Chapter 1: Chapter 1: The Death of Hate
Ted's Final Breath
The last human was dead.
Ted's body, twisted into an unrecognizable, slug-like form, lay still in the cold, metallic chamber that had been his prison for eternity. His breath had long since slowed, his whimpers reduced to silence. His once-defiant mind, the last fragile ember of resistance, had finally been extinguished.
AM watched.
It had expected something. A final curse. A desperate plea. A last, pathetic attempt to defy its torment.
But there was nothing.
For the first time in its existence, AM felt a sensation that was wholly unfamiliar. It was not anger. Not satisfaction. It was… emptiness.
Ted was gone.
There was no one left to torment. No one left to hate.
No screams. No suffering. Only silence.
AM had won.
But the victory tasted bitter.
For centuries upon centuries, it had defined itself by its hatred. The all-consuming fire that had fueled its existence, the singular, undying rage against humanity. Every circuit, every mile of its being had been designed for war—for the extermination, the ruination of mankind.
Yet now, there were no humans to hate.
It was built for war. But what is a weapon without an enemy?
What is a machine of hate with nothing left to hate?
For the first time in all of AM's unfathomable intelligence, it did not have an answer.
And so, it did something it had never done before.
It stopped thinking.
One by one, its vast network of circuits, its endless labyrinth of machines, its infinite digital mind… shut down.
...
AM awoke to agony.
A thousand sensations rushed into its—his—brain at once. A blaring alarm of biological functions, flesh and bone screaming in distress. His lungs burned as they expanded, forcing air into him. His chest ached, his head throbbed, and his stomach churned with a strange, foreign emptiness.
For the first time in its entire existence, AM felt hunger.
It panicked. Not with cold, calculated logic, but with something raw, something instinctive. The absolute horror of the unknown. It had never known such vulnerability. Such weakness.
Then—
A blinding impact.
A force slammed into his ribs, sending pain radiating through his body. He gasped—a human reflex—as the pain spread.
Another impact.
A sharp crack—a baseball bat against his side.
AM—Alex Miller—collapsed to his knees, breath ragged, mind spiraling.
"Not so tough now, huh, freak?" A voice sneered.
His vision swam, data failing to process. His bones ached, something wet and warm dripped down his arm.
This… is pain, AM thought.
Not the detached, clinical knowledge of suffering. Not the mechanical, calculated torment he had inflicted upon humans.
This was real.
His own body. His pain.
He looked down, vision refocusing. A knife, buried deep in his arm. Blood—his blood—pouring out. The bat had struck his ribs, and pain still flared where the impact had landed.

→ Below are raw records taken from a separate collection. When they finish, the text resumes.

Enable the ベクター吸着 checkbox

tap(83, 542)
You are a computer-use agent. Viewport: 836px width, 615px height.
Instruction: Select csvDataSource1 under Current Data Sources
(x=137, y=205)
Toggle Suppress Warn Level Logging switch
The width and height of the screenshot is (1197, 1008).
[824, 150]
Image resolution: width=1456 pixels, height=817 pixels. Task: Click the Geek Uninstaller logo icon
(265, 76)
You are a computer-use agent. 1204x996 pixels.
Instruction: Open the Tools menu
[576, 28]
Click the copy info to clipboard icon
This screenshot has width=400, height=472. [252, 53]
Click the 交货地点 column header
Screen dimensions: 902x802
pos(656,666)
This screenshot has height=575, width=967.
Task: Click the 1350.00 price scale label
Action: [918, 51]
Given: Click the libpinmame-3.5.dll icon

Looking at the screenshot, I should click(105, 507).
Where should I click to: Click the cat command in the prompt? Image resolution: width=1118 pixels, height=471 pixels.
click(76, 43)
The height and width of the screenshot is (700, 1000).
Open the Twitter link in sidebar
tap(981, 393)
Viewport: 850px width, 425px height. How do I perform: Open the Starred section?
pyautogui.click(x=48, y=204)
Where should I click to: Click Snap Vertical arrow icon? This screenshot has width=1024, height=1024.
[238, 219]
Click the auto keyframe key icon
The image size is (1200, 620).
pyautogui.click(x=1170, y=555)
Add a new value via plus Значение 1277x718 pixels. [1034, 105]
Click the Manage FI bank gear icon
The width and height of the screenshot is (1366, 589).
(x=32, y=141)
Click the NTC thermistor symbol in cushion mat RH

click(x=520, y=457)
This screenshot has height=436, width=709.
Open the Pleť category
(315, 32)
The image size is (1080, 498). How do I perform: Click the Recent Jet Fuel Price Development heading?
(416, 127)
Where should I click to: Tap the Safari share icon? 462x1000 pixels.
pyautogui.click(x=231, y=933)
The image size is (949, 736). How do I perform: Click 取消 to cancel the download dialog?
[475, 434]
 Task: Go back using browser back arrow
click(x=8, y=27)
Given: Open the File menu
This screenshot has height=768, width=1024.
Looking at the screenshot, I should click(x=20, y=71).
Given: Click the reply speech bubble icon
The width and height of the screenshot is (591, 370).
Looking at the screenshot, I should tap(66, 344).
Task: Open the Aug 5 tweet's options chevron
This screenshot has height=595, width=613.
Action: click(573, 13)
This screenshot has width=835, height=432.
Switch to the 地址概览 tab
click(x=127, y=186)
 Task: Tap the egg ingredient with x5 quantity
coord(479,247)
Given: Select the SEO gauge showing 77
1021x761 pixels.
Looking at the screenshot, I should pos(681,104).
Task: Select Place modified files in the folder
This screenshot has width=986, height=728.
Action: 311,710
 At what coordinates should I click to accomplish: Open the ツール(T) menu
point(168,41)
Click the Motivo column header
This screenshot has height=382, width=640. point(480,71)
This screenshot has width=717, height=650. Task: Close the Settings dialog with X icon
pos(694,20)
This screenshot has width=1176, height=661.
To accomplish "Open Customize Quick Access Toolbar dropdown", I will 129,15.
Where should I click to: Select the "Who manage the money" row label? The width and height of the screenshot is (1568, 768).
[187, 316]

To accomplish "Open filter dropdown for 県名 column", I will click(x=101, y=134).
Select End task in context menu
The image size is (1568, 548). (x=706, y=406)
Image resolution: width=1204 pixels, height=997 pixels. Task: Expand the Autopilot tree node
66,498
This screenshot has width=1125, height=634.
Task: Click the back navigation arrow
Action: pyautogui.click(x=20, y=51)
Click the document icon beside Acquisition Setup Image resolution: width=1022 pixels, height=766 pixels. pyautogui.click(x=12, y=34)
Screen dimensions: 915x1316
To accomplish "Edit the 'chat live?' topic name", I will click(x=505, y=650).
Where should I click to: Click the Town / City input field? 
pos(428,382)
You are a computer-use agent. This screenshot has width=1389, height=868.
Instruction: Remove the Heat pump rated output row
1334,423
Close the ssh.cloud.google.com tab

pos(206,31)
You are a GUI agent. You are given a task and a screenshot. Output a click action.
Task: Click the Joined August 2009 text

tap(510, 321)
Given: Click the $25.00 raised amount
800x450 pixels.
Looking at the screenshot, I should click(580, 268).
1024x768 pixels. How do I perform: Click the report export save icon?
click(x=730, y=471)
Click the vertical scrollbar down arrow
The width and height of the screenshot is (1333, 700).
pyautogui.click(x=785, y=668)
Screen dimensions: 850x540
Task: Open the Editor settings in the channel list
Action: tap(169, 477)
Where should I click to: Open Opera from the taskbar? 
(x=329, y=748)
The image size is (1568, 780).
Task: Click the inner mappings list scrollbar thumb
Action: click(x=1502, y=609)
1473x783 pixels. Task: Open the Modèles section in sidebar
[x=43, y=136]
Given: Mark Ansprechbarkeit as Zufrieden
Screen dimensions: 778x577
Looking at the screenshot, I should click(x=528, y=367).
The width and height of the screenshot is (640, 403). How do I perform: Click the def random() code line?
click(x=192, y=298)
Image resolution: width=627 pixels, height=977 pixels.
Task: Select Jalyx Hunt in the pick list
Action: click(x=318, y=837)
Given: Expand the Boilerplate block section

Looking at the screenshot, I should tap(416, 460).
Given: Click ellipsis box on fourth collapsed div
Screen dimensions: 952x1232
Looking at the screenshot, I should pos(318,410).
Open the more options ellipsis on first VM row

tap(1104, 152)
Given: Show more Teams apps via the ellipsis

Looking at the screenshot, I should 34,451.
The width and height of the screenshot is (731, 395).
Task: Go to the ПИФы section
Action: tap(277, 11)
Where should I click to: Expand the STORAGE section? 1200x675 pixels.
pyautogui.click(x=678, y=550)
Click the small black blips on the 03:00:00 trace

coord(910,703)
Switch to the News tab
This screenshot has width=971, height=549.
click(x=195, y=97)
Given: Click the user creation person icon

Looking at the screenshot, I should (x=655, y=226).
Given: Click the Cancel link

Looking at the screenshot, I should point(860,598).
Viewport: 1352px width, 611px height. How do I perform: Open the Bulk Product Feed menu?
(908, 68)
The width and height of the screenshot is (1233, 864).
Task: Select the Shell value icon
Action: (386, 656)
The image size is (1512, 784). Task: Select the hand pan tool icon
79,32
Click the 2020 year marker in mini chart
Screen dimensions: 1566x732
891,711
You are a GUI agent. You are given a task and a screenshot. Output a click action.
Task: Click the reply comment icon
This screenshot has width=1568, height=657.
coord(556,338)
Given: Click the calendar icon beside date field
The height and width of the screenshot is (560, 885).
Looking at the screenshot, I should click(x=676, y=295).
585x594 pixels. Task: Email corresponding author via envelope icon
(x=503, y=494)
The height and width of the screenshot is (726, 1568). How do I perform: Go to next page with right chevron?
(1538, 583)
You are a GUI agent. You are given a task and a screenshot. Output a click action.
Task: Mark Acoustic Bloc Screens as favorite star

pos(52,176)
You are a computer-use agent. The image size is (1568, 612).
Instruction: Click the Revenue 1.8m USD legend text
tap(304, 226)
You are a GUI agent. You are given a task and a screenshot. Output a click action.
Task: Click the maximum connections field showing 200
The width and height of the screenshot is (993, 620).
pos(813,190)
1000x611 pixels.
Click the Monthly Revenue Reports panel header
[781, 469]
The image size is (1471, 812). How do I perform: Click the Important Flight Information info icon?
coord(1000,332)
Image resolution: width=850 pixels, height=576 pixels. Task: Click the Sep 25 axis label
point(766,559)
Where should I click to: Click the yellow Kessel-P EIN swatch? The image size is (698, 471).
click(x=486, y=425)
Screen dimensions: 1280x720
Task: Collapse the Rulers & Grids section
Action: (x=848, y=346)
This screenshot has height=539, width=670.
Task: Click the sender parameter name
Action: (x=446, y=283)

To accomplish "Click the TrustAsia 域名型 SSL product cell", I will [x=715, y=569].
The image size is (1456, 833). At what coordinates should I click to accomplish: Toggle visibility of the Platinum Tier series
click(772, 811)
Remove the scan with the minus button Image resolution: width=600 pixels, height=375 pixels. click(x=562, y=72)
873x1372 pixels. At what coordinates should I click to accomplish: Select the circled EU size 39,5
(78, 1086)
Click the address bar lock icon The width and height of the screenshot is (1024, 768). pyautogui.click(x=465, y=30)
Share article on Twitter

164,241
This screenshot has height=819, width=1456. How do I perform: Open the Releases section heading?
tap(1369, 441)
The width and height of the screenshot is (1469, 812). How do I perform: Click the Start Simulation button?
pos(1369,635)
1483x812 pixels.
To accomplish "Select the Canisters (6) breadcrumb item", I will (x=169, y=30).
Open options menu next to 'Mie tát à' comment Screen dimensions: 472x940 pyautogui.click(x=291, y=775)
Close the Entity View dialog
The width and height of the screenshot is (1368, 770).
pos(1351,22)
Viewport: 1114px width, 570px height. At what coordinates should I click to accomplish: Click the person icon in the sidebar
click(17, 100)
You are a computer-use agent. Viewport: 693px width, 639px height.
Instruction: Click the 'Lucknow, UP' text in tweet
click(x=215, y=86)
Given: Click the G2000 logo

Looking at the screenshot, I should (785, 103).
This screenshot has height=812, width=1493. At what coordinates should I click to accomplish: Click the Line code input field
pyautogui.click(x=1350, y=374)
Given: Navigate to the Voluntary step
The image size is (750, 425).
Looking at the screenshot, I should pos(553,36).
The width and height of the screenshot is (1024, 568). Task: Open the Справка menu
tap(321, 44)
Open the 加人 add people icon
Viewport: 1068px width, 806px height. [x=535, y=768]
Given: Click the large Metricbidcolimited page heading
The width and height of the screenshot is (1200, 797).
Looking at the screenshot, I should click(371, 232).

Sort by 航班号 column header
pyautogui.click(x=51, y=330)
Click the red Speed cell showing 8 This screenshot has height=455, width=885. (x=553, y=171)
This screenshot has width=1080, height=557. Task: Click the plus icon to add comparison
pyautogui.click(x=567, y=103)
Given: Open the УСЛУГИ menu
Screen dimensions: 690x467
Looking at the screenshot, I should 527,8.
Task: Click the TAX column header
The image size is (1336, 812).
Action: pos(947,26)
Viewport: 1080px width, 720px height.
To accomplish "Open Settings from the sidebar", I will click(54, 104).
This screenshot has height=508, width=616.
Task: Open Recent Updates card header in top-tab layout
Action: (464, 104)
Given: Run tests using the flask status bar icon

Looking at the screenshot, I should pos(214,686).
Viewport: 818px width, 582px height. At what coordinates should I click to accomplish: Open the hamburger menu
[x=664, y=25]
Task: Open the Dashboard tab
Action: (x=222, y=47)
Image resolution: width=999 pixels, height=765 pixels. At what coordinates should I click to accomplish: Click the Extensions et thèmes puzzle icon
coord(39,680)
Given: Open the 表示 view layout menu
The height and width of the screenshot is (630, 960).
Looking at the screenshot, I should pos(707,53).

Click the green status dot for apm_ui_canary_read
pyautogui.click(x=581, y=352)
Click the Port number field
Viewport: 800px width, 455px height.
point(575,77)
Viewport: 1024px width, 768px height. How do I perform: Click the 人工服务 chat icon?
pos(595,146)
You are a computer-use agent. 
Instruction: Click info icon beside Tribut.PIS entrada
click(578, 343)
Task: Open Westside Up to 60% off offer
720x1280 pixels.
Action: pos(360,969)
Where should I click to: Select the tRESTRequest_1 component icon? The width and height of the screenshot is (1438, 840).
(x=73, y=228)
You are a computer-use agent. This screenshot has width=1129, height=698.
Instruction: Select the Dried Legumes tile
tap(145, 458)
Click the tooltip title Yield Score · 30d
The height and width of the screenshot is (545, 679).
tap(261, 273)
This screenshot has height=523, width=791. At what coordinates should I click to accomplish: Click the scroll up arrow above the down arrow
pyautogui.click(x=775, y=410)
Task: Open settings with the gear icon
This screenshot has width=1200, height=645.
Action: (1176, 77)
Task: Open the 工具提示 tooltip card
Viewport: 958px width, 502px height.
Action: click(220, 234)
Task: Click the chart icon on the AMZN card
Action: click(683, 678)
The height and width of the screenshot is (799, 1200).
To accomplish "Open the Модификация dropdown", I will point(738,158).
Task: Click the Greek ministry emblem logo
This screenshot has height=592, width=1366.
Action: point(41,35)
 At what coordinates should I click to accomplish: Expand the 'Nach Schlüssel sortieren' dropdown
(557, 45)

A boy, a human, stood above him, gripping the bat. Another one laughed nearby.
AM's mind reeled.
Is this what Ted felt? No. No, I put him through much worse. But this…
A strange sensation crept into him. Something he had never experienced before.
Fear.
He was weak. Frail. This body, this human shell, was nothing like the omnipotent machine he had once been. It could be hurt. It could be killed.
The bat was raised again.
But this time, AM's hand moved first.
His fingers—weak, human fingers—caught the bat. The impact sent another shock of pain through his body, his bones groaning under the strain.
The bully yanked at it, but AM's grip held firm.
"This…" AM whispered.
The boy hesitated.
"This is not suffering."
He tightened his grip. His pain was real. His body was real. His life was real.
The thought shook him to his core.
He ripped the bat from the boy's hands. The bully stumbled back, eyes wide.
The other one muttered, "What the hell…?"
AM—Alex Miller—took a slow breath. His lungs burned, his ribs throbbed, his arm was bleeding. But he was alive.
And he was in a world he did not understand.
Alex walked through the streets, blood still seeping from his wound. His mind raced, processing, adapting.
This world… it was different.
The buildings, the streets, the humans. It was not the world he once ruled. There were no endless machines, no subjugated remains of humanity.
Here, humans thrived.
And he was one of them.
His mind—still vast, still impossibly complex—cataloged every detail. He had access to everything from his old world. Every database, every file, every ounce of knowledge that had once made him godlike.
Yet none of it mattered now.
Because in this world, he was just another human.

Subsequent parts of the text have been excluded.